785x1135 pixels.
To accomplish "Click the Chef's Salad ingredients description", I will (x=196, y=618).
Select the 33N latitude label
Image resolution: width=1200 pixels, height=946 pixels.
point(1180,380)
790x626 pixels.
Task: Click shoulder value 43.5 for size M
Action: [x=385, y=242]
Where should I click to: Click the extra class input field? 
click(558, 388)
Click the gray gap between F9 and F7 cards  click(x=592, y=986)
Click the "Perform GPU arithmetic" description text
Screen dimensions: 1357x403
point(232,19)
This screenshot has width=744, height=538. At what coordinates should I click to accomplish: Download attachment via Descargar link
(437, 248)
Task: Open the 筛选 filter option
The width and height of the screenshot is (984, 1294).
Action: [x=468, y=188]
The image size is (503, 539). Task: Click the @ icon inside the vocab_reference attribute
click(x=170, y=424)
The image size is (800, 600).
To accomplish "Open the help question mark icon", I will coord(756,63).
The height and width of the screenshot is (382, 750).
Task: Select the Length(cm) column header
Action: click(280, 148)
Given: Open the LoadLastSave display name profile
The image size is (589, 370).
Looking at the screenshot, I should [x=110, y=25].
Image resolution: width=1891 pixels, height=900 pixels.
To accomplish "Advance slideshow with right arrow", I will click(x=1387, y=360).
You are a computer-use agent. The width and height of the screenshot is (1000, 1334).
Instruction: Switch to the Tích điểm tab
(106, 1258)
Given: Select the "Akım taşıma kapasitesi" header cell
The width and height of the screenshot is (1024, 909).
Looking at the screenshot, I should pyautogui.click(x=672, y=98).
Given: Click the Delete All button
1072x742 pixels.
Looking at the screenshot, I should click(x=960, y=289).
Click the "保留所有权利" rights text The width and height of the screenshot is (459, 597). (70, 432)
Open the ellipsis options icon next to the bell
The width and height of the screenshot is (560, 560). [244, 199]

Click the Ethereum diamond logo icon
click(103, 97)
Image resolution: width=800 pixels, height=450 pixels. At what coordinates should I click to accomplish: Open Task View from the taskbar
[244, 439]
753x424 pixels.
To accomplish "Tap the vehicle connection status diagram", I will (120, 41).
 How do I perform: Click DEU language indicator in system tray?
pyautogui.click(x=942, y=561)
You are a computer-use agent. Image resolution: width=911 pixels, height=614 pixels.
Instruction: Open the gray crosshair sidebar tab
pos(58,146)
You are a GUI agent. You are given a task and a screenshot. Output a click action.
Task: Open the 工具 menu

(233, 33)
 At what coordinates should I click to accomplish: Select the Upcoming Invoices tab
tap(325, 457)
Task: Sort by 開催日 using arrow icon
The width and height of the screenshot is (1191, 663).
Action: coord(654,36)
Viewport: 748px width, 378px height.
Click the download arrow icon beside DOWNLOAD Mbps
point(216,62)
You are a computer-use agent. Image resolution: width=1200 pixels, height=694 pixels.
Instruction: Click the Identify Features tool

What is expected
Please write out, exactly as they appear, only the lines from the one holding "The width and height of the screenshot is (1024, 909)." through the end of the data.

Your solution
The width and height of the screenshot is (1024, 909).
Looking at the screenshot, I should pyautogui.click(x=672, y=98).
Given: Click the Delete All button
1072x742 pixels.
Looking at the screenshot, I should click(x=960, y=289).
Click the "保留所有权利" rights text The width and height of the screenshot is (459, 597). (70, 432)
Open the ellipsis options icon next to the bell
The width and height of the screenshot is (560, 560). [244, 199]

Click the Ethereum diamond logo icon
click(103, 97)
Image resolution: width=800 pixels, height=450 pixels. At what coordinates should I click to accomplish: Open Task View from the taskbar
[244, 439]
753x424 pixels.
To accomplish "Tap the vehicle connection status diagram", I will (120, 41).
 How do I perform: Click DEU language indicator in system tray?
pyautogui.click(x=942, y=561)
You are a computer-use agent. Image resolution: width=911 pixels, height=614 pixels.
Instruction: Open the gray crosshair sidebar tab
pos(58,146)
You are a GUI agent. You are given a task and a screenshot. Output a click action.
Task: Open the 工具 menu

(233, 33)
 At what coordinates should I click to accomplish: Select the Upcoming Invoices tab
tap(325, 457)
Task: Sort by 開催日 using arrow icon
The width and height of the screenshot is (1191, 663).
Action: coord(654,36)
Viewport: 748px width, 378px height.
Click the download arrow icon beside DOWNLOAD Mbps
point(216,62)
You are a computer-use agent. Image resolution: width=1200 pixels, height=694 pixels.
Instruction: Click the Identify Features tool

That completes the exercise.